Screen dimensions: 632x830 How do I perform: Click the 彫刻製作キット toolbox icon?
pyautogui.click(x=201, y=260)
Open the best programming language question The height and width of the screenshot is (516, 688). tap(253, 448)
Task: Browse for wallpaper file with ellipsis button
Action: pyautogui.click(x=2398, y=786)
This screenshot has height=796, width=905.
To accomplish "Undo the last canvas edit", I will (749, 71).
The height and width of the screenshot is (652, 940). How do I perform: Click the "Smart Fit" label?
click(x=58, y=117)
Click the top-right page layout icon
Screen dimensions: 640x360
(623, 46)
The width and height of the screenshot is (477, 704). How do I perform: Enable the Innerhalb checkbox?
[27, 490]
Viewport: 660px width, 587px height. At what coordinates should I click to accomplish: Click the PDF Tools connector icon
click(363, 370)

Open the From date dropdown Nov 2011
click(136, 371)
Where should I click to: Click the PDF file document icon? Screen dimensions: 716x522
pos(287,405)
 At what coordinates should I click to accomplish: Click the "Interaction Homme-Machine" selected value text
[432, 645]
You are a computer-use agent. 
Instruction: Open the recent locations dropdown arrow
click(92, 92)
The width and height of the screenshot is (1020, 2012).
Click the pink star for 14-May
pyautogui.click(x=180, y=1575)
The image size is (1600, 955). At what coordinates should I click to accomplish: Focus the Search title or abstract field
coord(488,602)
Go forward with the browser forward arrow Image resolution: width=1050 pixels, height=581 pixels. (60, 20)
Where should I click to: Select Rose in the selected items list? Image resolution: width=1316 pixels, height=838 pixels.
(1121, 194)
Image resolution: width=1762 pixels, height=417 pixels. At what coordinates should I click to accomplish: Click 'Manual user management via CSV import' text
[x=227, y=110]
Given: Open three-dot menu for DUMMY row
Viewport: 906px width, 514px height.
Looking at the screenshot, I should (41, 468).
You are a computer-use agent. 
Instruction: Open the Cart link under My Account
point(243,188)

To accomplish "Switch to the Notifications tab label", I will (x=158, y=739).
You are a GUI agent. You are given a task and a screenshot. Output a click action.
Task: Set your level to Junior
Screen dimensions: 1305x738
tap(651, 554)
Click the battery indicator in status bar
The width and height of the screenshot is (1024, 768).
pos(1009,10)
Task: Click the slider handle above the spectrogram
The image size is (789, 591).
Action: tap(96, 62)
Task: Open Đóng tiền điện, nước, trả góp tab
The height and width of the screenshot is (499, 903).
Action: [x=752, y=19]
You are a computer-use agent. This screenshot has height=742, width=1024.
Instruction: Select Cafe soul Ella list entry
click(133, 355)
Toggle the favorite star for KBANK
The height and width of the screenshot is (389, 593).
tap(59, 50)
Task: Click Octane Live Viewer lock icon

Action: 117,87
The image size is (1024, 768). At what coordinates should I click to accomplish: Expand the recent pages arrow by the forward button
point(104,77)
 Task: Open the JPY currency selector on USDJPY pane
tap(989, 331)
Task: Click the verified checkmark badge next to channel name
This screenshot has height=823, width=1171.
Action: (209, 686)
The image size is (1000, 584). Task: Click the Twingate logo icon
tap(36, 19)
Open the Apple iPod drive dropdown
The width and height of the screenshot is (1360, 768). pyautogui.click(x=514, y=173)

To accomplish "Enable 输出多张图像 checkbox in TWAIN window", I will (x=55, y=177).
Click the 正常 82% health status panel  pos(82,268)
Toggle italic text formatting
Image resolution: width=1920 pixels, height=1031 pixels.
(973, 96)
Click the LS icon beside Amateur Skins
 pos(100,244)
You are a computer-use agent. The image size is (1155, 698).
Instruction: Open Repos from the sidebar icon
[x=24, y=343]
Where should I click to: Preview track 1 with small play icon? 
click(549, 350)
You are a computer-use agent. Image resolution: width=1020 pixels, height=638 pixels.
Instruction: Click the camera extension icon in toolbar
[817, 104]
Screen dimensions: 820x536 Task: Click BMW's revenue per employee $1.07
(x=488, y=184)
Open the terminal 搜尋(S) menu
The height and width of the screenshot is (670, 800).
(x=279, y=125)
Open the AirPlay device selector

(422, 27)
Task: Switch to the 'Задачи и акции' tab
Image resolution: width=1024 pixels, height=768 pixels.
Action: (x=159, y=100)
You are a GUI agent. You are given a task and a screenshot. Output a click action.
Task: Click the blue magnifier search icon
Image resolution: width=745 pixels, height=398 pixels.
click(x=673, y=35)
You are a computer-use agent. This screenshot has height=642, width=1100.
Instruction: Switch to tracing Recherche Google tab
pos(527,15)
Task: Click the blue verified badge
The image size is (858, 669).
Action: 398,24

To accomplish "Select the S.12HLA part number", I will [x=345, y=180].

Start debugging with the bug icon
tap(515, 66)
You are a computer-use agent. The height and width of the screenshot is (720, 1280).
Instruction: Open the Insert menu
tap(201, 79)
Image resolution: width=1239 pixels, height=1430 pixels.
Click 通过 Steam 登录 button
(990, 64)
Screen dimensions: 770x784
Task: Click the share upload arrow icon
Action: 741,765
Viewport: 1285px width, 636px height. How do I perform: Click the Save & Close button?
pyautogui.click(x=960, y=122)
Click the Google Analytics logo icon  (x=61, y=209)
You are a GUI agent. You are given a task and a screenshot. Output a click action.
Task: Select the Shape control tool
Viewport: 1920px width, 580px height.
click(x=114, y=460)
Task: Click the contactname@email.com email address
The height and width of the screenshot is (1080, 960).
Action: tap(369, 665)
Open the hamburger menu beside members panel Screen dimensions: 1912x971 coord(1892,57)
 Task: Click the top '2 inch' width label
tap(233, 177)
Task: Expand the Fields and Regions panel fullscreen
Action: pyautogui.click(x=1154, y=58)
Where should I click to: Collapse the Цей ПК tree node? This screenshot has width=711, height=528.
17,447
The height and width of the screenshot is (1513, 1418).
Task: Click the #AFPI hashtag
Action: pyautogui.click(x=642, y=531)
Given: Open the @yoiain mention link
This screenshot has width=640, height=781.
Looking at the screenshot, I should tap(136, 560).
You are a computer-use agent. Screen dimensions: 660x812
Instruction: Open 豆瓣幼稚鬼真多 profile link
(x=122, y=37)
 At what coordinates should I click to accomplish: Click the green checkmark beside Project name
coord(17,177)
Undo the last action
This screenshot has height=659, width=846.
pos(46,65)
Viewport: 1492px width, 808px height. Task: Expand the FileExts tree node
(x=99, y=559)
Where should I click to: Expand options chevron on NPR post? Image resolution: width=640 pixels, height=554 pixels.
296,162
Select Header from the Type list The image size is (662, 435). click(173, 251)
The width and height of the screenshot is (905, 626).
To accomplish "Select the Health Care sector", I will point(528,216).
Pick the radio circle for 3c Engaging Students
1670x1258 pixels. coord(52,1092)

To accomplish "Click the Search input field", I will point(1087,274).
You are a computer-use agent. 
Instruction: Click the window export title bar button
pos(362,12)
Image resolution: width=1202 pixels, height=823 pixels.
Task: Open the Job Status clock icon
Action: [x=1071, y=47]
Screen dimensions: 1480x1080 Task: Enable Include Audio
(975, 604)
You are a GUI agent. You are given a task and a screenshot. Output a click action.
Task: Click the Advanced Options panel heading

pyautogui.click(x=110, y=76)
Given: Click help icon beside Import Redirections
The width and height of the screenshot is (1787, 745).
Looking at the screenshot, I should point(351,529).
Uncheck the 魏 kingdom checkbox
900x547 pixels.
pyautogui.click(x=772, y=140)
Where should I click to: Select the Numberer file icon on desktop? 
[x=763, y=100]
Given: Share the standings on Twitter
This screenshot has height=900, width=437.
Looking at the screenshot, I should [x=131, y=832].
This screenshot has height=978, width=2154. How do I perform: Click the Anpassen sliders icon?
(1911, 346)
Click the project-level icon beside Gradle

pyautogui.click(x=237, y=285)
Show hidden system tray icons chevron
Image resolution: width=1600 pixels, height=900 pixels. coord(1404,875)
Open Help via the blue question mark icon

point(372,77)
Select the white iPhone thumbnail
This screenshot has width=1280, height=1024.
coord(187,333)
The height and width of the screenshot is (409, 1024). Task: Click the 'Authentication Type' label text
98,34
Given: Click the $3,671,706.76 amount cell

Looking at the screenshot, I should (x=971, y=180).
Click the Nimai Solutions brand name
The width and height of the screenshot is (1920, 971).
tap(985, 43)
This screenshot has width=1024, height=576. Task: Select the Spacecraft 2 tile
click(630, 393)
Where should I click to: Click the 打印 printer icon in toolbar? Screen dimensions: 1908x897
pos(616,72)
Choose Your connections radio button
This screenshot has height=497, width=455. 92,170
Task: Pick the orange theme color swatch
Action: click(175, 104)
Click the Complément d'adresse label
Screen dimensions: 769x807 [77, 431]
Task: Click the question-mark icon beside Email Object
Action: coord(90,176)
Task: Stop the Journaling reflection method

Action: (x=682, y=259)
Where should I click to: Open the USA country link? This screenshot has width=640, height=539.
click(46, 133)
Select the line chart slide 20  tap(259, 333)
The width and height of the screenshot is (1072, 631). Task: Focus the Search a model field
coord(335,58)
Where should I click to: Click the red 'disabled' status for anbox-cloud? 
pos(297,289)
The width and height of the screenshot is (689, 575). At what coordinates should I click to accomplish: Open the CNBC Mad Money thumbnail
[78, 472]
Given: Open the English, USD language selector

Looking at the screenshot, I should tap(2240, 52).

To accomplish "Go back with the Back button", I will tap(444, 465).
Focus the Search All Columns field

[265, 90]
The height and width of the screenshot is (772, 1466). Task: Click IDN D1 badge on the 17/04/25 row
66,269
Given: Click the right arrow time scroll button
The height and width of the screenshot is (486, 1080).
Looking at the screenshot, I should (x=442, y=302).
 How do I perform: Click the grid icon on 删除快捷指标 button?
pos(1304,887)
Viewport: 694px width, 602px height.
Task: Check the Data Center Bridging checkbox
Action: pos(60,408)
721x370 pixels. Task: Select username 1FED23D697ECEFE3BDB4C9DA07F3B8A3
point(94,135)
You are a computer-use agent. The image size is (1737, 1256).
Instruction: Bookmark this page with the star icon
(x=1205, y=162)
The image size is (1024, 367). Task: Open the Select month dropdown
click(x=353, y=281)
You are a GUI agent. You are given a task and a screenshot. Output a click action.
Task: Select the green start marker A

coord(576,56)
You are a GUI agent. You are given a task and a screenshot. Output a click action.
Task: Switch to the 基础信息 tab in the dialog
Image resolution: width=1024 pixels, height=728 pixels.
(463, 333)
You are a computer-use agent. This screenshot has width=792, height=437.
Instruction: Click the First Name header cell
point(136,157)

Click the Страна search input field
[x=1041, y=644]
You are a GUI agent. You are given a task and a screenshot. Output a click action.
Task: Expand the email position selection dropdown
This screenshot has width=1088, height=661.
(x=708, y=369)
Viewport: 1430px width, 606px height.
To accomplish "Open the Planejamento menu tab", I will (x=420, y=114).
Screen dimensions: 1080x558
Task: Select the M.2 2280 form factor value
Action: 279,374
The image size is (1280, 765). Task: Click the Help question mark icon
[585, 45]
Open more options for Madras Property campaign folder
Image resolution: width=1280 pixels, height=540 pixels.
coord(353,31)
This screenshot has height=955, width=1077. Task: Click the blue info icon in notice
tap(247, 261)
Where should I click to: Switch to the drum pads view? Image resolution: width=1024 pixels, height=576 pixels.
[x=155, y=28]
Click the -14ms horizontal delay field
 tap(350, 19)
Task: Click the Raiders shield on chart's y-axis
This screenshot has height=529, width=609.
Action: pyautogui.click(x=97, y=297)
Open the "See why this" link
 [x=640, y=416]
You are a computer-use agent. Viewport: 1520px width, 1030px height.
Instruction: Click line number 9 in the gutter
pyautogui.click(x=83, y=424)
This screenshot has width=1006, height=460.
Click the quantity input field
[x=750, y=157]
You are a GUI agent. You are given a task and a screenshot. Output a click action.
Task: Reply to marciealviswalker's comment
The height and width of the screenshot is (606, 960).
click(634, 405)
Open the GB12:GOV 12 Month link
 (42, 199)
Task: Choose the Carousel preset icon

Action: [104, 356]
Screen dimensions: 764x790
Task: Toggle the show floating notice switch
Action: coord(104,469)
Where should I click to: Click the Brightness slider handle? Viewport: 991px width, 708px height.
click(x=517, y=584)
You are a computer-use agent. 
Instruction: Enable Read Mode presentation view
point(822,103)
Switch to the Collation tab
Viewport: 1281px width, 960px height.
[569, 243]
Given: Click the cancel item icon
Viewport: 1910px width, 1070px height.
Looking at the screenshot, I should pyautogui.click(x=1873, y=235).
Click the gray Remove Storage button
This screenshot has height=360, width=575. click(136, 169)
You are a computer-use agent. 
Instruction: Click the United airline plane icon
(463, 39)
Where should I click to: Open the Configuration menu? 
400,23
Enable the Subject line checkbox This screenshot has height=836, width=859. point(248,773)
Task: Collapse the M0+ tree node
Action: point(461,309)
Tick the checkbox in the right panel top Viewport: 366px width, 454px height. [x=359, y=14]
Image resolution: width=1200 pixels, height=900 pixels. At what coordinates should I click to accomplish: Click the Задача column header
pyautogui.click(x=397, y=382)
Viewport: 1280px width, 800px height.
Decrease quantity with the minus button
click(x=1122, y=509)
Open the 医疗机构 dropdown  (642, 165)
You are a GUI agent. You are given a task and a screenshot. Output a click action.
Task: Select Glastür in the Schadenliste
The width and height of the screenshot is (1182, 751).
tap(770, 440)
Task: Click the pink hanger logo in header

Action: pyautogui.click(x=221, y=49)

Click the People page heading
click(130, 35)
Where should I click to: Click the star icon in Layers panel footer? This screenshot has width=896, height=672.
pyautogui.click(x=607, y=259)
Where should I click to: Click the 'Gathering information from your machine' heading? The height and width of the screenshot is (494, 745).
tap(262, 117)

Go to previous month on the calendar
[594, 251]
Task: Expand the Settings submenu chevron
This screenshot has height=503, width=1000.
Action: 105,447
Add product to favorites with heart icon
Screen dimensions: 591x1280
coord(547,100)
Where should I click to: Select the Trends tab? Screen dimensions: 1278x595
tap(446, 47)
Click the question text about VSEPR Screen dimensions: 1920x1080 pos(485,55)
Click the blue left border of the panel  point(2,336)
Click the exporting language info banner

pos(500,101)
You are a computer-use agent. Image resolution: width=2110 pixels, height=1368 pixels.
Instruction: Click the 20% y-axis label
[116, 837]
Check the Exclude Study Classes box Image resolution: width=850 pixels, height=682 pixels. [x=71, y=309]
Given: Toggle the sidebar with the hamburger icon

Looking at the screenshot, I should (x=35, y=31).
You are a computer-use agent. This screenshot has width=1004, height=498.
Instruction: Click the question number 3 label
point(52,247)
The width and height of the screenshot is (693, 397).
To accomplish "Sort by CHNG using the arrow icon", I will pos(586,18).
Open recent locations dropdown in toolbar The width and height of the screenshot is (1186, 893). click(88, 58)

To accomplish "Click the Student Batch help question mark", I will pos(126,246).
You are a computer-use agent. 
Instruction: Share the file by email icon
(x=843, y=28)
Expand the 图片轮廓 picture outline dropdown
========
• [Instructions to follow] From the entries above, restate word for word the lines from the line containing "Click the -14ms horizontal delay field" to the line containing "Open the 医疗机构", both ends included, and nothing more.

• [Solution to this problem]
Click the -14ms horizontal delay field
 tap(350, 19)
Task: Click the Raiders shield on chart's y-axis
This screenshot has height=529, width=609.
Action: pyautogui.click(x=97, y=297)
Open the "See why this" link
 [x=640, y=416]
You are a computer-use agent. Viewport: 1520px width, 1030px height.
Instruction: Click line number 9 in the gutter
pyautogui.click(x=83, y=424)
This screenshot has width=1006, height=460.
Click the quantity input field
[x=750, y=157]
You are a GUI agent. You are given a task and a screenshot. Output a click action.
Task: Reply to marciealviswalker's comment
The height and width of the screenshot is (606, 960).
click(634, 405)
Open the GB12:GOV 12 Month link
 (42, 199)
Task: Choose the Carousel preset icon

Action: [104, 356]
Screen dimensions: 764x790
Task: Toggle the show floating notice switch
Action: coord(104,469)
Where should I click to: Click the Brightness slider handle? Viewport: 991px width, 708px height.
click(x=517, y=584)
You are a computer-use agent. 
Instruction: Enable Read Mode presentation view
point(822,103)
Switch to the Collation tab
Viewport: 1281px width, 960px height.
[569, 243]
Given: Click the cancel item icon
Viewport: 1910px width, 1070px height.
Looking at the screenshot, I should pyautogui.click(x=1873, y=235).
Click the gray Remove Storage button
This screenshot has height=360, width=575. click(136, 169)
You are a computer-use agent. 
Instruction: Click the United airline plane icon
(463, 39)
Where should I click to: Open the Configuration menu? 
400,23
Enable the Subject line checkbox This screenshot has height=836, width=859. point(248,773)
Task: Collapse the M0+ tree node
Action: point(461,309)
Tick the checkbox in the right panel top Viewport: 366px width, 454px height. [x=359, y=14]
Image resolution: width=1200 pixels, height=900 pixels. At what coordinates should I click to accomplish: Click the Задача column header
pyautogui.click(x=397, y=382)
Viewport: 1280px width, 800px height.
Decrease quantity with the minus button
click(x=1122, y=509)
Open the 医疗机构 dropdown  (642, 165)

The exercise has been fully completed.